Task prompt →
All records below must be retyped exactly.

________________________________________

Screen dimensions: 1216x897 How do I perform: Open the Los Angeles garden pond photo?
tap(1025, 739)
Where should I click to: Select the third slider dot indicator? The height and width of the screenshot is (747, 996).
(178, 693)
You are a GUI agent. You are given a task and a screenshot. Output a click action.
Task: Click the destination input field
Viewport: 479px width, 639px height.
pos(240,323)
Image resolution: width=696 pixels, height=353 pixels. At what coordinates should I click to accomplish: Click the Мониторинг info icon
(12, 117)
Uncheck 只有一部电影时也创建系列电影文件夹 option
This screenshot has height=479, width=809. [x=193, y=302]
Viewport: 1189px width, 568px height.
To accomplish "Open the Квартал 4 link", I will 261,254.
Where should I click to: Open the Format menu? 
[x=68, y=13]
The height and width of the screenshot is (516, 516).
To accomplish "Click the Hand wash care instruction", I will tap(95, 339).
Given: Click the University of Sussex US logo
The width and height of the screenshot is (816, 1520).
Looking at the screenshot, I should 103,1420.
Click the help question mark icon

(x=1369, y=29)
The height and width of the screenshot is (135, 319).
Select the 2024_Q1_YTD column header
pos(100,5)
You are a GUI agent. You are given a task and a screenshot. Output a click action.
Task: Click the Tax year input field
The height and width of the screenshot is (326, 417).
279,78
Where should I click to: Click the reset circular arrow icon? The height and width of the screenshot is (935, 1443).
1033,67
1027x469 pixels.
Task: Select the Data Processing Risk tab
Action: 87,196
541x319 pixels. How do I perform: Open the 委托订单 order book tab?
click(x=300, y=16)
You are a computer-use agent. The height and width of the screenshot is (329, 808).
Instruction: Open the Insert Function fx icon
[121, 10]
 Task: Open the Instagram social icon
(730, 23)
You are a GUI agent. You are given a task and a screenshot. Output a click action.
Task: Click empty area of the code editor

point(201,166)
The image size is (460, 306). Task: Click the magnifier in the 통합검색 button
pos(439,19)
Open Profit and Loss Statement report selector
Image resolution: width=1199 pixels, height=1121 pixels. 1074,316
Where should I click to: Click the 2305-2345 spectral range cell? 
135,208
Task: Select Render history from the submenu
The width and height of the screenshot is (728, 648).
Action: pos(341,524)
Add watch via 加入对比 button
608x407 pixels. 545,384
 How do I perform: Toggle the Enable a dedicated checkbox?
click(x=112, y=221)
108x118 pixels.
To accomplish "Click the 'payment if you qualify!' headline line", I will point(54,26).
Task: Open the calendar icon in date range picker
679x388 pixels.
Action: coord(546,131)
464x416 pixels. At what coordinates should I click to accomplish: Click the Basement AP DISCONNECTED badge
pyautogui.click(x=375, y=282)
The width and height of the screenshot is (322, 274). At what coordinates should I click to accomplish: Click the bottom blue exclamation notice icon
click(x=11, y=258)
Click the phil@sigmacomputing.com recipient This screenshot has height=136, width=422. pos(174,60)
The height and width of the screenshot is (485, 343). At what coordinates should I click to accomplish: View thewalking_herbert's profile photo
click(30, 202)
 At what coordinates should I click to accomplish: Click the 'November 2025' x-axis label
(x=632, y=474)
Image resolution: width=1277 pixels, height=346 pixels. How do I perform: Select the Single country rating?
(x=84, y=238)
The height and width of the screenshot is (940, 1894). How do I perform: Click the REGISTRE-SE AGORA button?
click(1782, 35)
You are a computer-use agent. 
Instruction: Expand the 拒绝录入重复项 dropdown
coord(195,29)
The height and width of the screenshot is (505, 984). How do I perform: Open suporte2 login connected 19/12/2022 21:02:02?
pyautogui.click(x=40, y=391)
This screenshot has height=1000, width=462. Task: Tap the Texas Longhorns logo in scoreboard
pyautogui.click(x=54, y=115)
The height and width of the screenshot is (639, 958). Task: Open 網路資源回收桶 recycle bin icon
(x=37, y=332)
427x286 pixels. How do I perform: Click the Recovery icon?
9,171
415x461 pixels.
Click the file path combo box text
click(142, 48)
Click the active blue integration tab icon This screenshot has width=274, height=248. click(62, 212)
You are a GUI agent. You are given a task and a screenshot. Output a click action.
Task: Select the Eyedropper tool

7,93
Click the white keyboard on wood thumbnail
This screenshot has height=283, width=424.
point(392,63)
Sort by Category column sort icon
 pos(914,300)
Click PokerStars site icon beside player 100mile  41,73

________________________________________

Answer section →
Screen dimensions: 1216x897 How do I perform: Open the Los Angeles garden pond photo?
tap(1025, 739)
Where should I click to: Select the third slider dot indicator? The height and width of the screenshot is (747, 996).
(178, 693)
You are a GUI agent. You are given a task and a screenshot. Output a click action.
Task: Click the destination input field
Viewport: 479px width, 639px height.
pos(240,323)
Image resolution: width=696 pixels, height=353 pixels. At what coordinates should I click to accomplish: Click the Мониторинг info icon
(12, 117)
Uncheck 只有一部电影时也创建系列电影文件夹 option
This screenshot has height=479, width=809. [x=193, y=302]
Viewport: 1189px width, 568px height.
To accomplish "Open the Квартал 4 link", I will 261,254.
Where should I click to: Open the Format menu? 
[x=68, y=13]
The height and width of the screenshot is (516, 516).
To accomplish "Click the Hand wash care instruction", I will tap(95, 339).
Given: Click the University of Sussex US logo
The width and height of the screenshot is (816, 1520).
Looking at the screenshot, I should 103,1420.
Click the help question mark icon

(x=1369, y=29)
The height and width of the screenshot is (135, 319).
Select the 2024_Q1_YTD column header
pos(100,5)
You are a GUI agent. You are given a task and a screenshot. Output a click action.
Task: Click the Tax year input field
The height and width of the screenshot is (326, 417).
279,78
Where should I click to: Click the reset circular arrow icon? The height and width of the screenshot is (935, 1443).
1033,67
1027x469 pixels.
Task: Select the Data Processing Risk tab
Action: 87,196
541x319 pixels. How do I perform: Open the 委托订单 order book tab?
click(x=300, y=16)
You are a computer-use agent. The height and width of the screenshot is (329, 808).
Instruction: Open the Insert Function fx icon
[121, 10]
 Task: Open the Instagram social icon
(730, 23)
You are a GUI agent. You are given a task and a screenshot. Output a click action.
Task: Click empty area of the code editor

point(201,166)
The image size is (460, 306). Task: Click the magnifier in the 통합검색 button
pos(439,19)
Open Profit and Loss Statement report selector
Image resolution: width=1199 pixels, height=1121 pixels. 1074,316
Where should I click to: Click the 2305-2345 spectral range cell? 
135,208
Task: Select Render history from the submenu
The width and height of the screenshot is (728, 648).
Action: pos(341,524)
Add watch via 加入对比 button
608x407 pixels. 545,384
 How do I perform: Toggle the Enable a dedicated checkbox?
click(x=112, y=221)
108x118 pixels.
To accomplish "Click the 'payment if you qualify!' headline line", I will point(54,26).
Task: Open the calendar icon in date range picker
679x388 pixels.
Action: coord(546,131)
464x416 pixels. At what coordinates should I click to accomplish: Click the Basement AP DISCONNECTED badge
pyautogui.click(x=375, y=282)
The width and height of the screenshot is (322, 274). At what coordinates should I click to accomplish: Click the bottom blue exclamation notice icon
click(x=11, y=258)
Click the phil@sigmacomputing.com recipient This screenshot has height=136, width=422. pos(174,60)
The height and width of the screenshot is (485, 343). At what coordinates should I click to accomplish: View thewalking_herbert's profile photo
click(30, 202)
 At what coordinates should I click to accomplish: Click the 'November 2025' x-axis label
(x=632, y=474)
Image resolution: width=1277 pixels, height=346 pixels. How do I perform: Select the Single country rating?
(x=84, y=238)
The height and width of the screenshot is (940, 1894). How do I perform: Click the REGISTRE-SE AGORA button?
click(1782, 35)
You are a computer-use agent. 
Instruction: Expand the 拒绝录入重复项 dropdown
coord(195,29)
The height and width of the screenshot is (505, 984). How do I perform: Open suporte2 login connected 19/12/2022 21:02:02?
pyautogui.click(x=40, y=391)
This screenshot has height=1000, width=462. Task: Tap the Texas Longhorns logo in scoreboard
pyautogui.click(x=54, y=115)
The height and width of the screenshot is (639, 958). Task: Open 網路資源回收桶 recycle bin icon
(x=37, y=332)
427x286 pixels. How do I perform: Click the Recovery icon?
9,171
415x461 pixels.
Click the file path combo box text
click(142, 48)
Click the active blue integration tab icon This screenshot has width=274, height=248. click(62, 212)
You are a GUI agent. You are given a task and a screenshot. Output a click action.
Task: Select the Eyedropper tool

7,93
Click the white keyboard on wood thumbnail
This screenshot has height=283, width=424.
point(392,63)
Sort by Category column sort icon
 pos(914,300)
Click PokerStars site icon beside player 100mile  41,73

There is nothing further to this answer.